Son nom était réapparu il y a plusieurs mois lors de l'affaire Clément Méric. Il est soupçonné d'avoir frappé sa femme.

Serge Ayoub, le 8 juin 2013, à Paris.
Serge Ayoub, le 8 juin 2013, à Paris. (LIONEL BONAVENTURE / AFP)

Le militant d'extrême droite Serge Ayoub est libre, mercredi 5 février, après avoir été placé en garde à vue, à Meudon (Hauts-de-Seine), la veille. Il a été entendu pour "violences conjugales". L'enquête confiée au commissariat de Meudon se poursuit. Mercredi soir, il a tweeté un message s'adressant au ministre de l'Intérieur, Manuel Valls.

Mardi matin, la femme de Serge Ayoub a appelé les policiers leur expliquant avoir été "giflée" par son compagnon à leur domicile de Meudon, selon l'une des sources. Une fois sur place, les policiers ont interpellé cette ancienne figure des skinheads parisiens, aujourd'hui vétéran de la mouvance. "Une interpellation houleuse", a assuré cette source. Il a été placé en garde à vue au commissariat de Meudon pour "violences conjugales" après "un avis du parquet de Nanterre", a-t-elle expliqué. Sa compagne n'a pas souhaité déposer plainte, précisent d'autres sources.

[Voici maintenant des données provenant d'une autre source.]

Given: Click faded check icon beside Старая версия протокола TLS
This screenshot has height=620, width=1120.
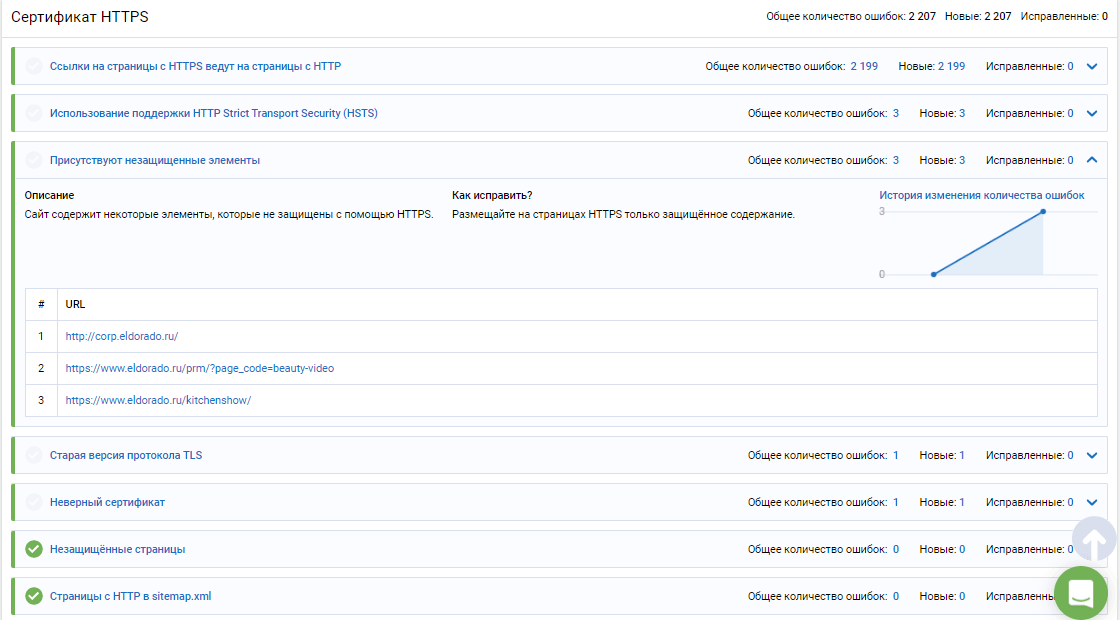Looking at the screenshot, I should [34, 455].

Le nom de Serge Ayoub, alias "Batskin", était réapparu il y a plusieurs mois lors de l'affaire Clément Méric, ce jeune militant antifasciste tué lors d'une rixe, le 5 juin 2013 à Paris, entre skinheads et militants d'extrême gauche. Les cinq personnes mises en examen dans cette affaire, dont le principal protagoniste, Esteban Mortillo, 20 ans, étaient sympathisants ou membres des groupuscules d'extrême droite fondés par Serge Ayoub, Troisième Voie, et son service d'ordre, les Jeunesses nationalistes révolutionnaires (JNR). Ces mouvements ont été dissous par le gouvernement quelques semaines après cette rixe tragique.